____ Data provided

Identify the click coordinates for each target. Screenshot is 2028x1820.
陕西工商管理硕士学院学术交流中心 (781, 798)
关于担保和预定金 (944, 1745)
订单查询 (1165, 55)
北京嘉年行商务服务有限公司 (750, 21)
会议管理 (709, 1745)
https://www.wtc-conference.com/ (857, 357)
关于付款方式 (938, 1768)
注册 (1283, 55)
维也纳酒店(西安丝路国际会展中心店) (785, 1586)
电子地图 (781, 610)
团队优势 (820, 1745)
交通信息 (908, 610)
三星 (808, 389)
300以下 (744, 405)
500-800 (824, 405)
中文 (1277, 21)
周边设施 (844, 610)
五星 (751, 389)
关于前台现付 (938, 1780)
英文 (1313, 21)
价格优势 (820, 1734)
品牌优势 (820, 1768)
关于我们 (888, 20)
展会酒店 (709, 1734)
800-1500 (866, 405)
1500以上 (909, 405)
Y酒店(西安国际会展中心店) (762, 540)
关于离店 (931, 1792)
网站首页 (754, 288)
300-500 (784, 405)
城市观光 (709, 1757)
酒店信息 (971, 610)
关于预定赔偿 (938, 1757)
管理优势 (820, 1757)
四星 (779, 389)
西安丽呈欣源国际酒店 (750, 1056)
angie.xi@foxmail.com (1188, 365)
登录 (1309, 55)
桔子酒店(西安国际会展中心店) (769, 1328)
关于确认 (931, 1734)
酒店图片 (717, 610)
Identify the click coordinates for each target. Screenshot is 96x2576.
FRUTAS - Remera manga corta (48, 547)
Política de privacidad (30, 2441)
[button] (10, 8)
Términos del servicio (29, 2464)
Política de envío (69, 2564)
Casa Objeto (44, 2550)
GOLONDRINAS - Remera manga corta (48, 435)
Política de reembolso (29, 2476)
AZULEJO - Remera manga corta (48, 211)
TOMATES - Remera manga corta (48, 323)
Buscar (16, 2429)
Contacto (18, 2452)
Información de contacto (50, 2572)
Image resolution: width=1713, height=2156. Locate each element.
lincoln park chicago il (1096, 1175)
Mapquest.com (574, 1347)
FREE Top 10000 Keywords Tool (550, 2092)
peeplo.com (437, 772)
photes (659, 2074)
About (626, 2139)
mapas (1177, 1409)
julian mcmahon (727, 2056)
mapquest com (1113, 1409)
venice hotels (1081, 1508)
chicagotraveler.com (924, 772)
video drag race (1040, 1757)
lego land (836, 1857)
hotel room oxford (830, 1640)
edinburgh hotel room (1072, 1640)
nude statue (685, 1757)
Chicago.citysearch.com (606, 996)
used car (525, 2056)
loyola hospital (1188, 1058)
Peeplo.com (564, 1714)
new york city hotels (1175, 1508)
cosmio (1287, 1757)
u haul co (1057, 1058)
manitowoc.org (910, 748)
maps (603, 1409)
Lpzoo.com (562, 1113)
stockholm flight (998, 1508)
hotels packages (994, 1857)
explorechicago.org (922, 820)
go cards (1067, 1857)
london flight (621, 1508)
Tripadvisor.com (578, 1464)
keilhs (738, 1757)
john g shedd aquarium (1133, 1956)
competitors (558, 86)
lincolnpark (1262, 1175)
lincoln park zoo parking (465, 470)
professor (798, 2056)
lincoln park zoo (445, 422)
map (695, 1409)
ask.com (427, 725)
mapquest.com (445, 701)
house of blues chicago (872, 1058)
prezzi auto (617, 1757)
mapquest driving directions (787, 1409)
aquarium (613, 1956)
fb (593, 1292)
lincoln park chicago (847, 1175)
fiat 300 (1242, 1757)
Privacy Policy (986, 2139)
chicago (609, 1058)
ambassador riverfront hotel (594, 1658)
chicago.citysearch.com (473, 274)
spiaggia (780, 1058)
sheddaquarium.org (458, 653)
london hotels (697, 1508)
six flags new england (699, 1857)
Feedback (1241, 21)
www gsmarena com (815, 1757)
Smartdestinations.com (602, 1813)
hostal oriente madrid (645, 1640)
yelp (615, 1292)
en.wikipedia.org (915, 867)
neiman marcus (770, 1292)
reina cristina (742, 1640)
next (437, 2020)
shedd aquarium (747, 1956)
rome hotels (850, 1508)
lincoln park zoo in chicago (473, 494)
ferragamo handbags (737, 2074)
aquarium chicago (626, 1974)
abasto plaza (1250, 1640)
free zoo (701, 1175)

________

Work item: Print again the lines of the entries above that fall between the line holding "TOMATES - Remera manga corta (48, 323)" and the line holding "julian mcmahon (727, 2056)", inclusive, exactly as they stand.

Output of the exercise:
TOMATES - Remera manga corta (48, 323)
Buscar (16, 2429)
Contacto (18, 2452)
Información de contacto (50, 2572)
Image resolution: width=1713, height=2156. Locate each element.
lincoln park chicago il (1096, 1175)
Mapquest.com (574, 1347)
FREE Top 10000 Keywords Tool (550, 2092)
peeplo.com (437, 772)
photes (659, 2074)
About (626, 2139)
mapas (1177, 1409)
julian mcmahon (727, 2056)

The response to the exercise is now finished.